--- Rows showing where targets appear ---
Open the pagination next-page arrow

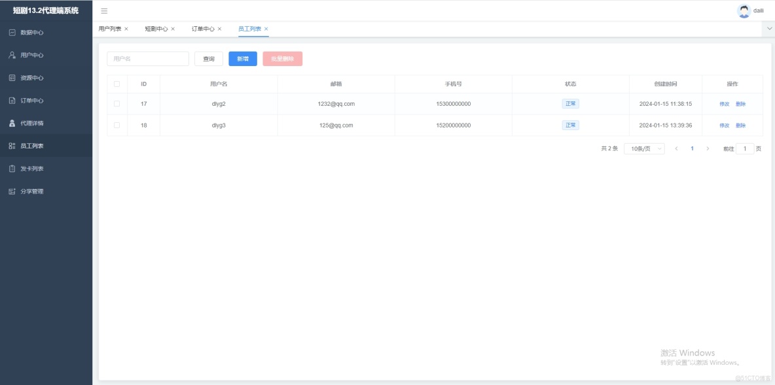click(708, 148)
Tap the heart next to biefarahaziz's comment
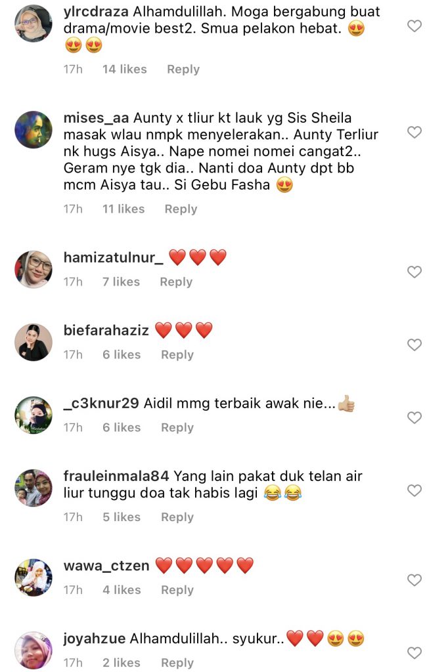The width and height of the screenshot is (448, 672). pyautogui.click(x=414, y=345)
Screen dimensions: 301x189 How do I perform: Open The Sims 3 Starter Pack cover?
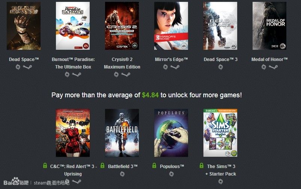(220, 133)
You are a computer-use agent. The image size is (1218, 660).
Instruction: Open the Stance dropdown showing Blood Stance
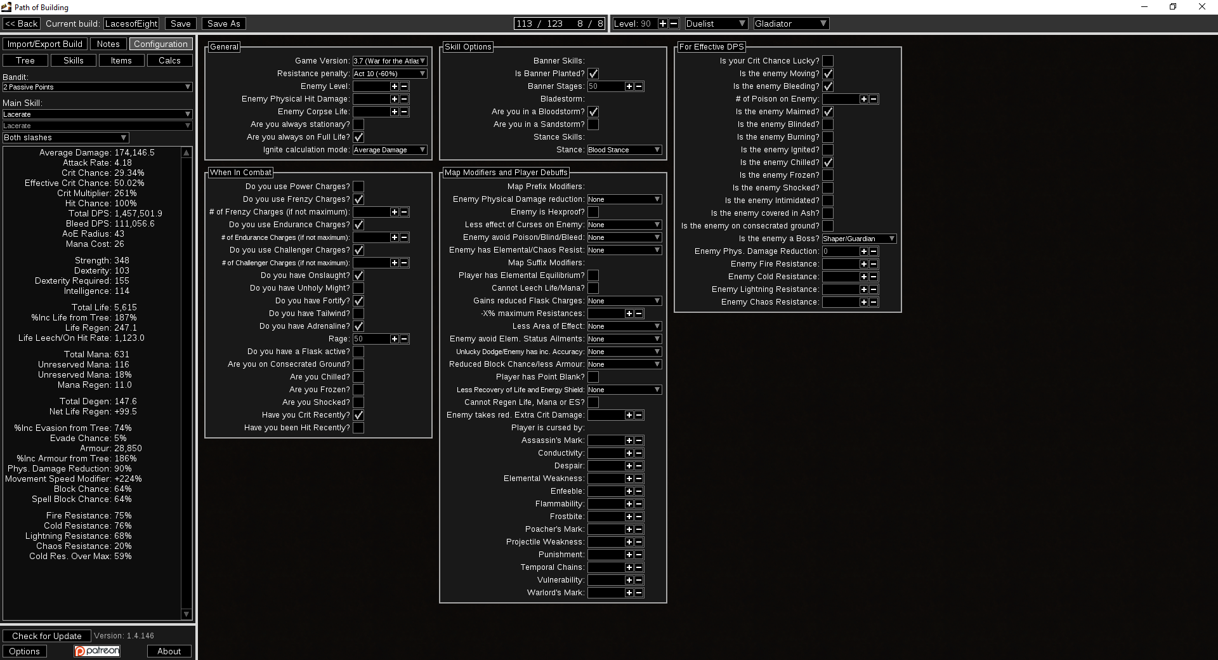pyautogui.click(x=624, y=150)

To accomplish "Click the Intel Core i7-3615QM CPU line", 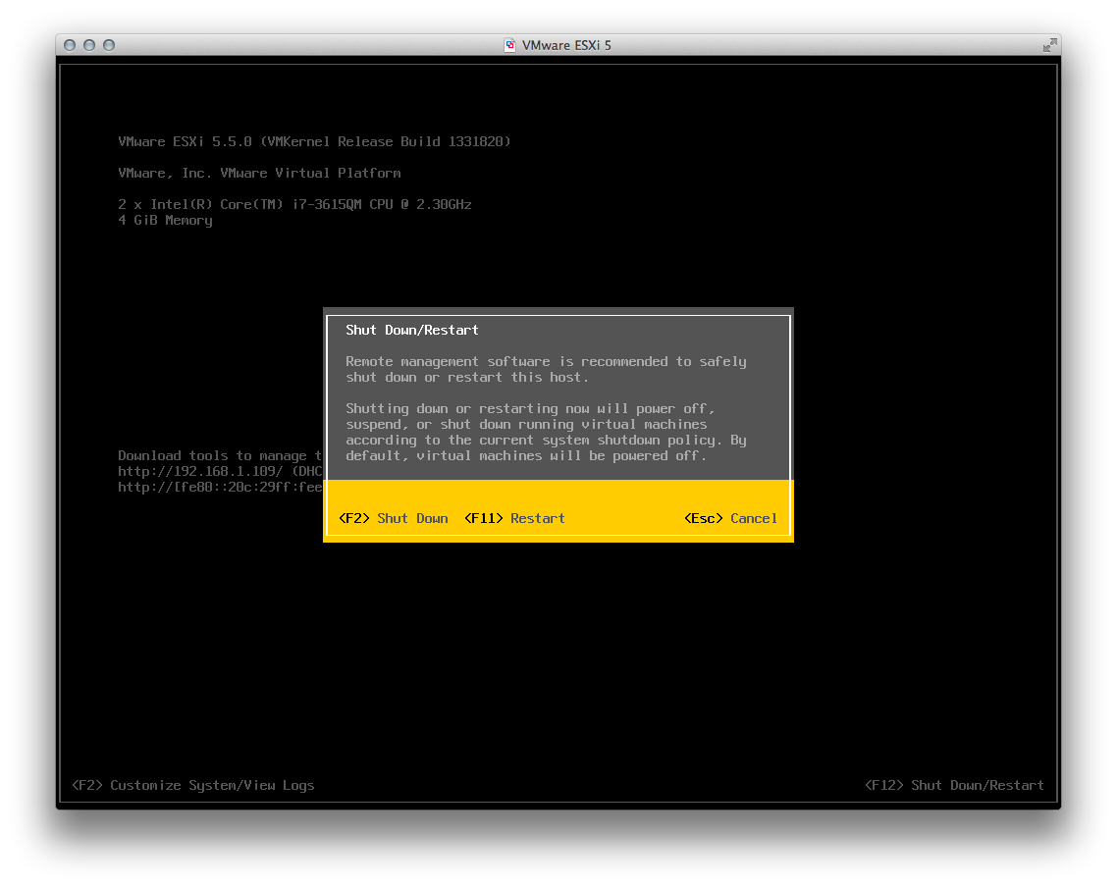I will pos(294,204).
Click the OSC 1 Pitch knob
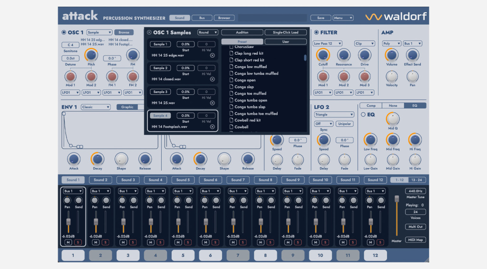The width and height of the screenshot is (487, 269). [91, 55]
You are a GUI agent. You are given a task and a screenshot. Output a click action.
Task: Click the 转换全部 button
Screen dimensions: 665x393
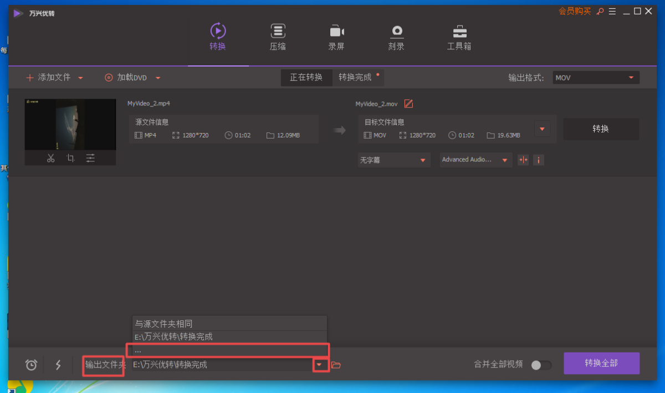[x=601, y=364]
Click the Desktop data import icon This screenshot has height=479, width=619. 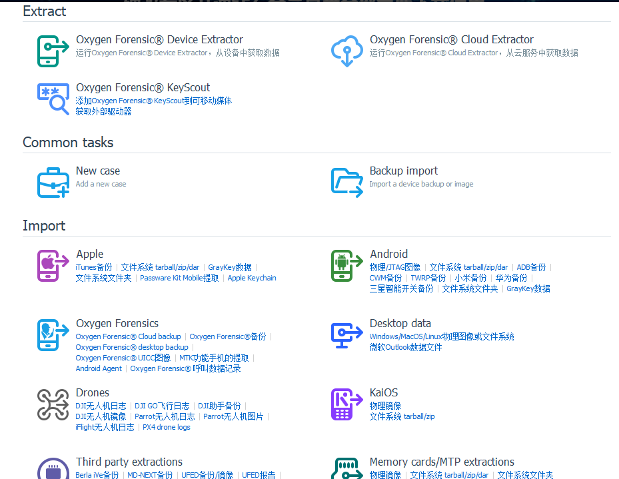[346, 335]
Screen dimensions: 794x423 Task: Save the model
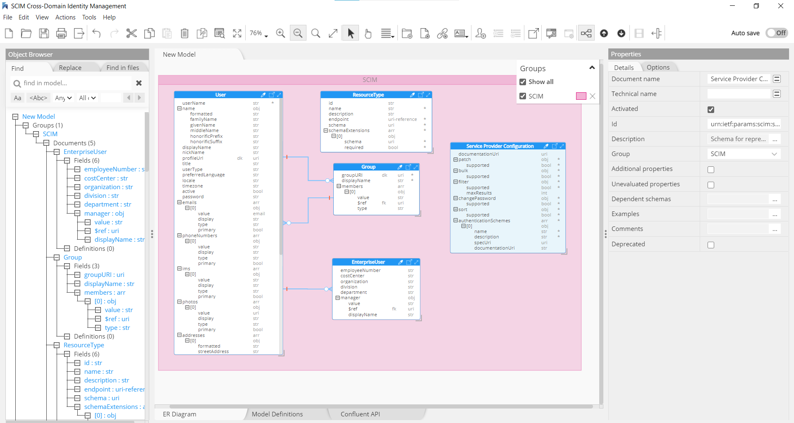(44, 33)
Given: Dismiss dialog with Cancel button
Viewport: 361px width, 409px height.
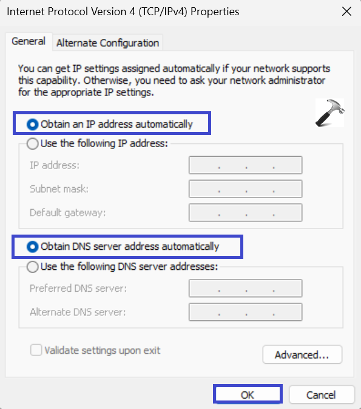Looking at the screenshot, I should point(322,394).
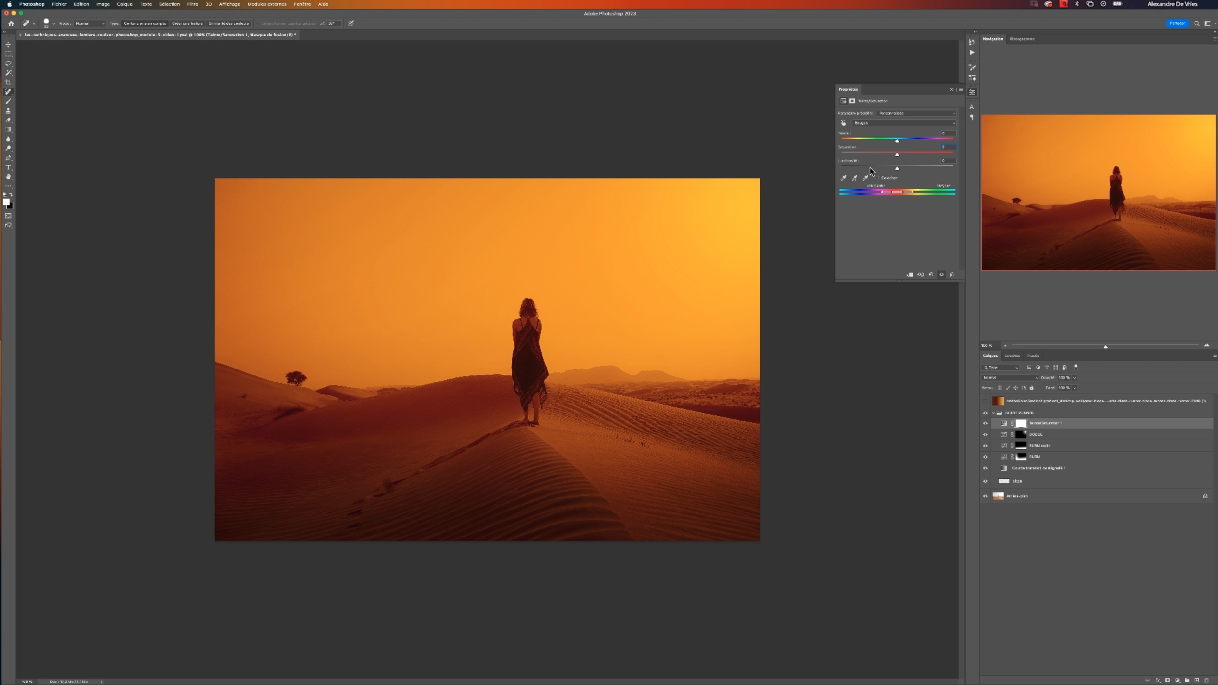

--- Problem details ---
Please pick out every line of the material above that contains the string "dimensions", and copy each one in full. Case counts.

--- Reply ---
Screen dimensions: 301x189 How do I perform: Open The Sims 3 Starter Pack cover?
Screen dimensions: 665x393
Screen dimensions: 794x423 Task: Save the model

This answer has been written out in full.